Dataset entries:
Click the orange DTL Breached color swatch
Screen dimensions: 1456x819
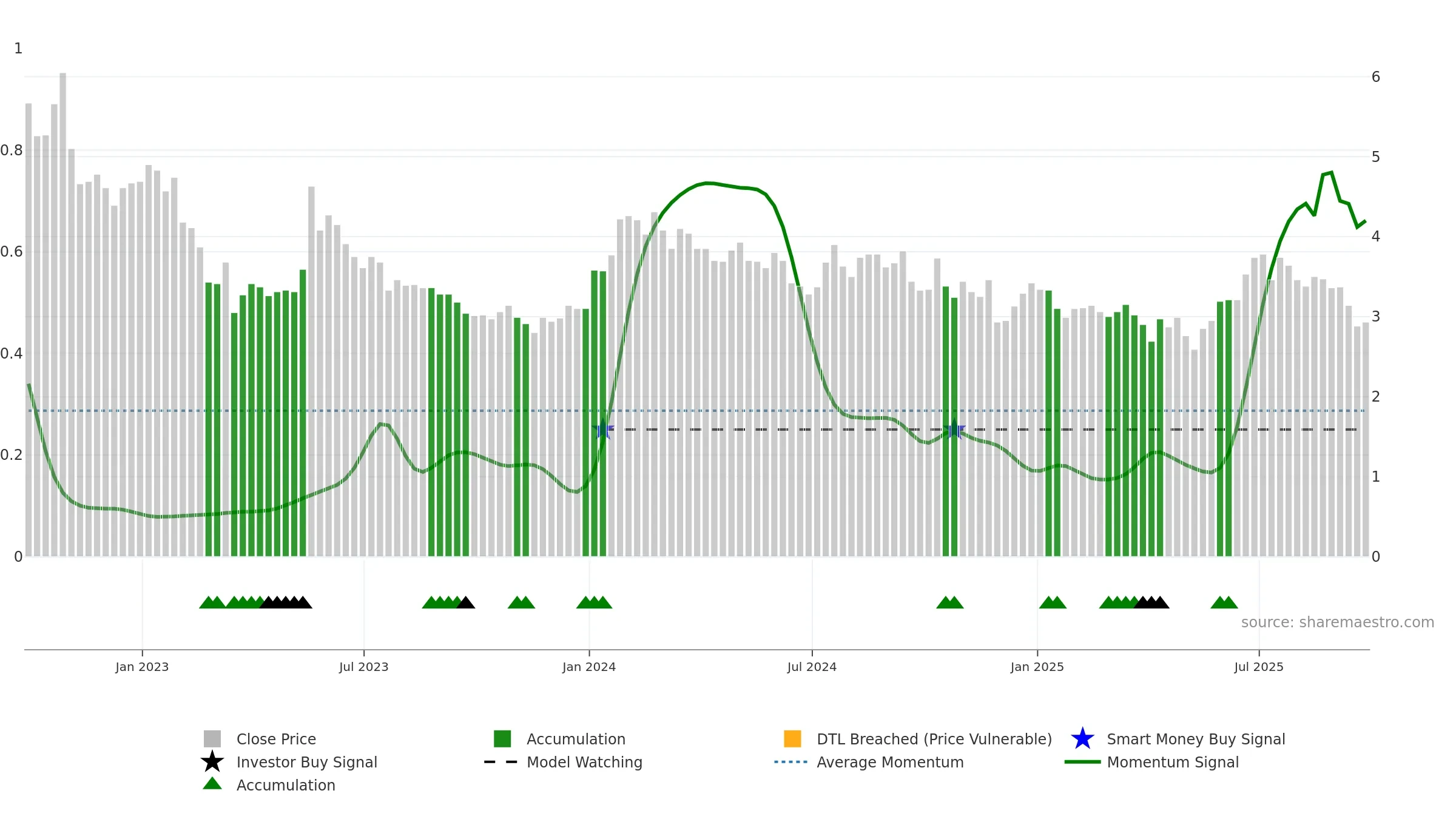coord(792,739)

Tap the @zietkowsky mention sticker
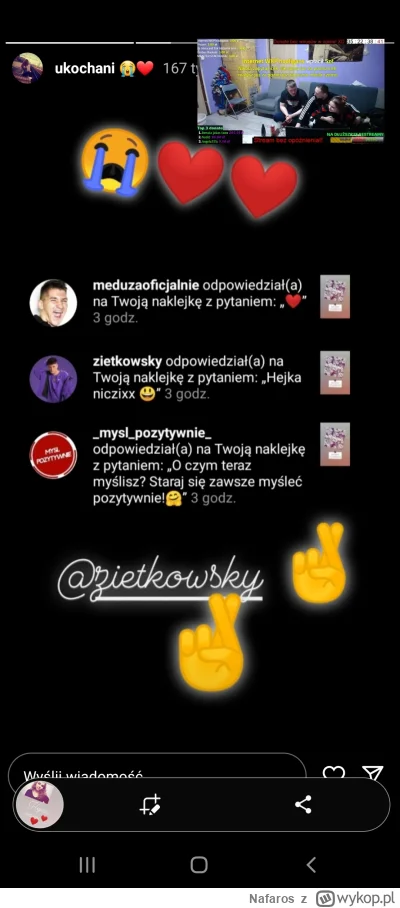(160, 580)
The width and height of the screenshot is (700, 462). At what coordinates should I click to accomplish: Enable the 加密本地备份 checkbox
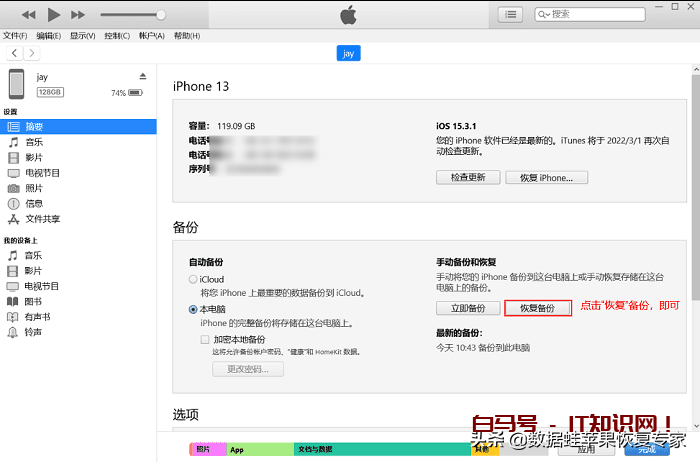click(205, 339)
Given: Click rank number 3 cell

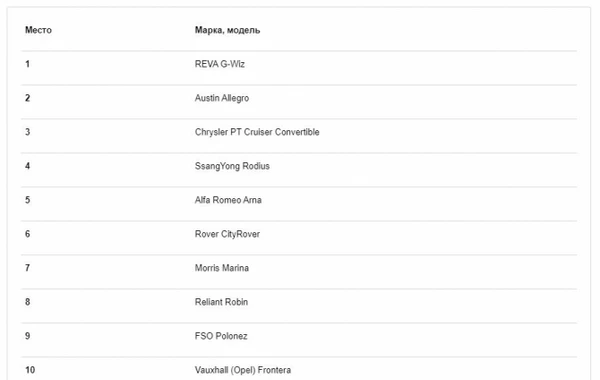Looking at the screenshot, I should point(28,132).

● **What to do**
Transcribe, without alteration, each line from the one with "The width and" through the last line of the data; no pictures belong in the copy.

● **Solution to the exercise**
The width and height of the screenshot is (700, 462). At what coordinates should I click to accomplish: Enable the 加密本地备份 checkbox
click(205, 339)
Given: Click rank number 3 cell

Looking at the screenshot, I should point(28,132).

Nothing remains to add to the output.